[begin Document]

It is one of Petty's main contentions, that this personalized, low-level act of many, tiny salvations is what engages so many of the readers who keep coming back to read, and re-read Tolkien's books, finding in the small heroisms of the everyday people of Middle-earth something that we might be able to emulate in our own lives in our own flawed universe.
Grand Stuff, I thought! And as I read the rest of her material I may find more upon which to expand, whether in agreement, I do not yet know.
A final note of "disharmony" between Petty and myself, as it would not do for a contentious individual like me to leave such things unsaid: while all of her material I found to be a very useful framework, it was still for me just one more explanatory system. It was logical enough in its internal development, but I had to accepted it somewhat on faith from its initial opening.
But, where I did get really excited, was in her manner of presentation: she did not try to force all this "Fall" notation into a strictly Christian interpretative form. Joy and wonder! She is one of the first of the commentators on Tolkien that I have read who points out something I've long been preaching: Tolkien's work is not in its origin a Christian allegory, it is a spiritual work, but it draws equally from the mindset of the pagan traditions. "All these themes were then glued together by an underlying spirituality as reminiscent of Icelandic sagas as of Christian parables." (p. 12)
Nor does Petty try to find in Tolkien's work the usual theme (reported in so many lesser books) that Middle-earth is merely a tale of Light vrs Dark (p. 15). But, she points out that even the supposed Lucifer/ Satan figure of Melkor/ Morgoth cannot legitimately be used as an equivalent of Christianity's Devil. Melkor is a part of Illuvatar, and hence, at sometime (after the ending of the universe of Arda) he must eventually be restored to the Oneness, probably purged of his egotism, educated by long ages of purgatory and able to find a better, more harmonious way of interacting with the other gods and the One from whom all of them descend.

[end Document]
[begin Rows]

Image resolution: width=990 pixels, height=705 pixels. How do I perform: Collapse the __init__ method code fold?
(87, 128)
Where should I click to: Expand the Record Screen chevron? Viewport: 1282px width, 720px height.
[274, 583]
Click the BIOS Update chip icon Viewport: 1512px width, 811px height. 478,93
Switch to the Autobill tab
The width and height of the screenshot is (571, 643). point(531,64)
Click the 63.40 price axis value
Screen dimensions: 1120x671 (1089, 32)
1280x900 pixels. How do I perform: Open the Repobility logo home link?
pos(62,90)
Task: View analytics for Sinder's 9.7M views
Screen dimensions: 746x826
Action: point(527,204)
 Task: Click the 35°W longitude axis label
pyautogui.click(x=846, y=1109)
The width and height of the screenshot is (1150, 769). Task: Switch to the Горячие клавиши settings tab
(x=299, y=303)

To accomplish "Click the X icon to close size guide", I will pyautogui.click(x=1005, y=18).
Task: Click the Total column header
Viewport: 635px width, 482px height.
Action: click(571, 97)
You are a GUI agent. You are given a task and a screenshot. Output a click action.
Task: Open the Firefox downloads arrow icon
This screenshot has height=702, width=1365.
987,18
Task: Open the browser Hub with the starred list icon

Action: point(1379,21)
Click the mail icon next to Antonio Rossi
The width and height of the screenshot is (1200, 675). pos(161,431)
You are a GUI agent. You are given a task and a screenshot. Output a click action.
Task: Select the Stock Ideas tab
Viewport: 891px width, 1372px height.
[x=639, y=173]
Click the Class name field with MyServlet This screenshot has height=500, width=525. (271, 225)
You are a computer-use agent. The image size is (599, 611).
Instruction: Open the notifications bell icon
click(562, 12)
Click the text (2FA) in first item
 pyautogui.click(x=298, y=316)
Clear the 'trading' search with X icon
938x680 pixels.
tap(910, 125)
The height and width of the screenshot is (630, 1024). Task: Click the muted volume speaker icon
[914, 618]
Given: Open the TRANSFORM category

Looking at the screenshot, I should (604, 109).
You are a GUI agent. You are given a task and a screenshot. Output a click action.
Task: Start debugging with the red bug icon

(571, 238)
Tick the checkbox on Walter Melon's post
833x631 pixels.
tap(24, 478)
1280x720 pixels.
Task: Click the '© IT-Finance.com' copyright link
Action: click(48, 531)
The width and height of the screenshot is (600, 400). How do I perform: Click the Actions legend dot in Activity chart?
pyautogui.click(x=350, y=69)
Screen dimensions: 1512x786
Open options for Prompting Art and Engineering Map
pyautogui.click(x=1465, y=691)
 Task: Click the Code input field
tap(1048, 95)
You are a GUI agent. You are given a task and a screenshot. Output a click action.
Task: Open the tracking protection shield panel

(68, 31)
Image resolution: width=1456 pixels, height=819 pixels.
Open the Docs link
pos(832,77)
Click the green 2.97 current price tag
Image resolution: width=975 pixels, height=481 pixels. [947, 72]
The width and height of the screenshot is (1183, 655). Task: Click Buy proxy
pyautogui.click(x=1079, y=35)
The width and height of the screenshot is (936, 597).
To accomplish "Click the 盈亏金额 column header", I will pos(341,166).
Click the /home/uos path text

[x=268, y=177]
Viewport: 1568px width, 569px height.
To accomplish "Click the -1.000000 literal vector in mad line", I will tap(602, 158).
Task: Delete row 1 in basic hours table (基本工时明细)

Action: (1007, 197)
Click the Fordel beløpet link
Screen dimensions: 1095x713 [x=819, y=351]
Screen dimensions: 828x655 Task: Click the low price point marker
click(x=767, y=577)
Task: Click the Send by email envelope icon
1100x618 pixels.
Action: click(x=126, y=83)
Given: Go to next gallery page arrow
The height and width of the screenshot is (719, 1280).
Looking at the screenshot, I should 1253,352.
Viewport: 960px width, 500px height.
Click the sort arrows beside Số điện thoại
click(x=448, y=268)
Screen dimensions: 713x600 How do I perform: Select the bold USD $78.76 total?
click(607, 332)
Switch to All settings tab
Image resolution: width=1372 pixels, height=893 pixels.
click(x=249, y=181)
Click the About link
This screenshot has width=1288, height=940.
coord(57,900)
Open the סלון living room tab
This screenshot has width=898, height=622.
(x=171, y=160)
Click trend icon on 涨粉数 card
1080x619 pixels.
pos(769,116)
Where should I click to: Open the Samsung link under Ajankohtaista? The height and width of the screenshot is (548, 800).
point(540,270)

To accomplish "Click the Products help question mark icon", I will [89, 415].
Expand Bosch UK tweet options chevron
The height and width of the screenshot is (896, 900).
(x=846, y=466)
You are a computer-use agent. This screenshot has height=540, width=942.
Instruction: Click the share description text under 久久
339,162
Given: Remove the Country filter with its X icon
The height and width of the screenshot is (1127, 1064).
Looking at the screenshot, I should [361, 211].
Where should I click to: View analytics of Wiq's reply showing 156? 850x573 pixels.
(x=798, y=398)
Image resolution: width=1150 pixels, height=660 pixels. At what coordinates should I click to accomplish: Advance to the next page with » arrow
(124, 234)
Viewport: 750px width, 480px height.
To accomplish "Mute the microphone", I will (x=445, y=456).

[end Rows]

Tasks:
• A. Reproduce the records from their first line through the line containing "[x=639, y=173]", substituting "Display area" for "Viewport" and leaving everything else unchanged.
• B. Carry on the commentary on Petty's reading of Tolkien past its final sentence.
The text and the records have nothing to do with each other.

Responses to the exercise:
• A.
Image resolution: width=990 pixels, height=705 pixels. How do I perform: Collapse the __init__ method code fold?
(87, 128)
Where should I click to: Expand the Record Screen chevron? Display area: 1282px width, 720px height.
[274, 583]
Click the BIOS Update chip icon Display area: 1512px width, 811px height. 478,93
Switch to the Autobill tab
The width and height of the screenshot is (571, 643). point(531,64)
Click the 63.40 price axis value
Screen dimensions: 1120x671 (1089, 32)
1280x900 pixels. How do I perform: Open the Repobility logo home link?
pos(62,90)
Task: View analytics for Sinder's 9.7M views
Screen dimensions: 746x826
Action: point(527,204)
 Task: Click the 35°W longitude axis label
pyautogui.click(x=846, y=1109)
The width and height of the screenshot is (1150, 769). Task: Switch to the Горячие клавиши settings tab
(x=299, y=303)

To accomplish "Click the X icon to close size guide", I will pyautogui.click(x=1005, y=18).
Task: Click the Total column header
Display area: 635px width, 482px height.
Action: click(571, 97)
You are a GUI agent. You are given a task and a screenshot. Output a click action.
Task: Open the Firefox downloads arrow icon
This screenshot has height=702, width=1365.
987,18
Task: Open the browser Hub with the starred list icon

Action: point(1379,21)
Click the mail icon next to Antonio Rossi
The width and height of the screenshot is (1200, 675). pos(161,431)
You are a GUI agent. You are given a task and a screenshot. Output a click action.
Task: Select the Stock Ideas tab
Display area: 891px width, 1372px height.
[x=639, y=173]

• B.
Whereas Lucifer/ Satan's rebellion led to his expulsion from heaven, his being forcefully rejected by the Judaeo/ Christian/ Muslim God; Melkor is still long accepted by the company of the Valar, still accepted by Illuvatar, and is allowed to enter the bounded realm of Arda voluntarily, at first to help the others realize the Music of the Ainur, but later to try to dominate Arda. (pp 29 - 37). So Melkor has many chances at redemption, and yet he falls, and falls again, he is allowed to play out his role of his own free-will in Arda, though he harms himself thereby, as much as he harms all of that creation.
Nonetheless, and here I add a minor quibble only, I think Petty misses an opportunity at this point when she continually points out the similarities and the differences between the Roman Catholic Satan and Morgoth while she fails to give equal time addressing his similarities to a pagan character in the Nordic tradition, Loki. By not mentioning this other "Great Deceiver" -- upon whom Melkor is also, perhaps equally, or even more so modelled -- the Norse deity of divison, lies, and cheats, she seems to be abandoning her first statement that there is as much about pagan mythology in Middle-earth as there is Christianity.
On page 34, Petty describes the chain-bound Morgoth, who is thrown into the Outer Darkness until Arda shall have run all its history, as a sort of chained-up Satan "cast into a bottomless pit... that he should deceive the nations no more, till the thousand years should be fulfilled: and after he must be loosed a little season." (Petty, p. 34 quoting Revealtions: 20:1-3) What would have made her book perfect, for me, at this point, would have been the addition of the tale of Loki, the deciever in the Norse sagas, who is also bound up with a chain of unbreakable strength, and hurled into the pits of the Norse Hel, to lie in torment until the final battle when he too shall be released to fight in The Twilight of the Gods that brings the universe to its end.
But, otherwise, I find Petty's book to be the most mature, fair, and open-minded treatment of both the pagan and the christian elements in JRRT's own philosophy; and did I mention, her book is so welll written, so "readable" that it flows as smoothly as Tolkien's own narratives!
I deeply reccommend Anne C. Petty's Tolkien in the Land of Heroes.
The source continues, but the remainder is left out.